Walsingham without a Holy House is like Lourdes without the Grotto
One of the good news stories in the Church at the moment is the significant developments taking place at Walsingham. The plans and what has already been achieved are impressive. However one important focus that has always been missing from the Catholic Shrine and pilgrimage experience is the Holy House. Pilgrimage to Walsingham was never about the image of Our Lady. The ancient focus was always the replica of Jesus’ childhood home. Walsingham without a Holy House is like Lourdes without the Grotto.
In 1061 Richeldis de Faverches had a vision of Our Lady in which she was led in spirit to Nazareth. Our Lady showed her the house where the Annunciation occurred, and asked her to build a replica in Walsingham to serve as a perpetual memorial of the Annunciation. The image of Our Lady developed much later and so from the earliest days the primary focus had been this humble home. It was to this little wooden chapel that generations of pilgrims made their way.

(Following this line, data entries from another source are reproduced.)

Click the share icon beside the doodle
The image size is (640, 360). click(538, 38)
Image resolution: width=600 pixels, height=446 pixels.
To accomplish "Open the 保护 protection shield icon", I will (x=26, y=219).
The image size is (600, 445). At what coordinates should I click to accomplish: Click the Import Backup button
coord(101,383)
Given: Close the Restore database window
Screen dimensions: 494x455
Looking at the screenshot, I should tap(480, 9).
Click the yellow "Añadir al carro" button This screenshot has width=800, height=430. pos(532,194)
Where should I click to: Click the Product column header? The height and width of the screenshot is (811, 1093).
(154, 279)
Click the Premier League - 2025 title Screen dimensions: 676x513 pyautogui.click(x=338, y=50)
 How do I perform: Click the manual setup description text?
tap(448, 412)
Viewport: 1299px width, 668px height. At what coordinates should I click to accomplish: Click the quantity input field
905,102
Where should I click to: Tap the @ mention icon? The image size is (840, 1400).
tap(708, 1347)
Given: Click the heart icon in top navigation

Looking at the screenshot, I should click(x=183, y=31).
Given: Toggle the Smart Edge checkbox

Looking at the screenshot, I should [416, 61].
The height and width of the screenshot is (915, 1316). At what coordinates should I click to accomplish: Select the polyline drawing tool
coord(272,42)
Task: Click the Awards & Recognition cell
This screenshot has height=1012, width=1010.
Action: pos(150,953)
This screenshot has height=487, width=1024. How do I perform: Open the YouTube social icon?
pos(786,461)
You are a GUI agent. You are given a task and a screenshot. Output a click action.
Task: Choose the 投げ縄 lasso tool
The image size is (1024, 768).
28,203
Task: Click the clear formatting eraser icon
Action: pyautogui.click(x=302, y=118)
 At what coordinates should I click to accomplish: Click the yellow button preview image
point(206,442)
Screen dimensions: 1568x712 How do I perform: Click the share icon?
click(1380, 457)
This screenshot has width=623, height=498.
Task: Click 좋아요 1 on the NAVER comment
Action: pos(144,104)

The first major Catholic development at Walsingham after the reformation was the opening of the Pontifical Shrine at Kings Lynn in 1897. Here a Lady Chapel was constructed to the original dimensions of the Holy House in Loretto and so the first attempt to establish a shrine had the Holy House as a the main focus. Since the likeness of the original Walsingham statue was not known at the time, the Pope directed that a new statue be copied from the picture of Our Lady venerated in the Roman Church of Santa Maria in Cosmedin.
When the Anglicans first established their shrine in 1931 (this is the year that the image was transferred from the Parish Church) it was the Holy House and its covering chapel that was built first. The remaining pilgrimage church was not completed for another seven years. The Revd Hope Patten understood the importance of the Holy House and the significance of its message.
I love visiting Walsingham and the Slipper Chapel is a place of real peace and holiness. However, for me, the shrine will always be incomplete without a Holy House to visit and say Mass in. It is of course possible to visit the Holy House in the Anglican Shrine and rebuilding a Catholic Holy House may seem to be unnecessarily competitive in this ecumenical age. However, Catholics cannot say Mass in the Anglican Shrine and so any visit is reduced in significance and never really feels like home.
By having the image as the focus of our pilgrimage we lose something of the centrality of the annunciation to the message of Walsingham. The holy house speaks of humility and hospitality. As pilgrims we are welcomed to the earthly home of our heavenly mother. Visiting a replica of this house allows us to immerse ourselves in the mystery of the Word made flesh. The statue is important as are the other aspects of pilgrimage at Walsingham but I still long for the day when I can once more enter that humble dwelling where Mary said yes to God. Pope Leo XIII claimed that “When England returns to Walsingham, Our Lady will return to England”. The Holy House is surely part of establishing this hope.